Recently I asked CJ during one of our many chats if there were any words that he needed to hear from people, and could only hear them in a sentence. When it came to me, I gave a couple of examples, but the #1 person I need to hear from is my mom.
“I should’ve told you” is what I wish she’d say.
I am not going to the mausoleum today to see her. Or my grandmother. They are resting together. When I go, it’s usually random and I’m in a place of needing to feel “home.” I drive my usual route up Folsom Boulevard and make a sharp turn into East Lawn. I walk into the cold and quiet building and pull up a chair. My grandmother chose a plot that is at the very top, so in order to be close to them or leave flowers, I have to get on an oversized ladder and sometimes I’m so upset I can’t even see what I’m doing so I don’t even bother to roll it over most times. I don’t talk. I just sit. Sometimes I cry. Sometimes I’m there for 5 minutes. Sometimes I’m there for an hour.
I don’t want to hear how strong I am. I hear it all of the time. I hate being strong. I hate the fact that I am pretending to be when I really am not. It’s like the only choice I have if I want to make it through life. I spent a good amount of December and early part of January at home, not showered or dressed until the afternoon because I couldn’t get myself together or motivated to do more than what was required as a solo entrepreneur.

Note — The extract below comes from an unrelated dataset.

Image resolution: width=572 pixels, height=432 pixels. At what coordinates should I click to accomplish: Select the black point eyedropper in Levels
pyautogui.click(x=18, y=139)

Speaking of business, I’ve been told by close friends and family that I don’t celebrate a lot of accomplishments of mine, or take the time to appreciate my efforts. Well, I don’t know if it’s a self-confidence issue, or just the fact that I won’t ever feel like it. My people know that I never get too excited about anything. Don’t get me wrong, I have a good time and enjoy what life has to offer, but I don’t make a “big deal” about anything. Things like that don’t “stick” on me. I am just someone that tries shit to see if it will one day, to see if I can do it, and to also get my mind on something else besides the fact that there is a gaping hole on the side of my body. Or, at least it feels like there is.
Why did I write this much? I didn’t plan to. I didn’t want to edit this too much either. This is the real Kachet. She is someone who works hard, who loves hard, who travels hard, who dances hard, who laughs hard, but she cries hard, too.
I am here to say that you can experience the most intense amount of joy and have your wildest dreams comes true, and still, have a broken heart. I know tomorrow is a new day and I welcome it with open arms. I won’t stop doing the things I want to do or stop trying to challenge myself with a new venture. I’m not going to miss out on lifelong love because I’m sad that my mom isn’t going to be at my wedding. I won’t skip having a family because I’m too scared of the questions my children will ask me about their grandmother.
I know one day I’ll see my mom again.
It’s what keeps me going.
She will come and get me when it’s time for me to go home and I hope it’s after I have made a beautiful life that I can tell her all about.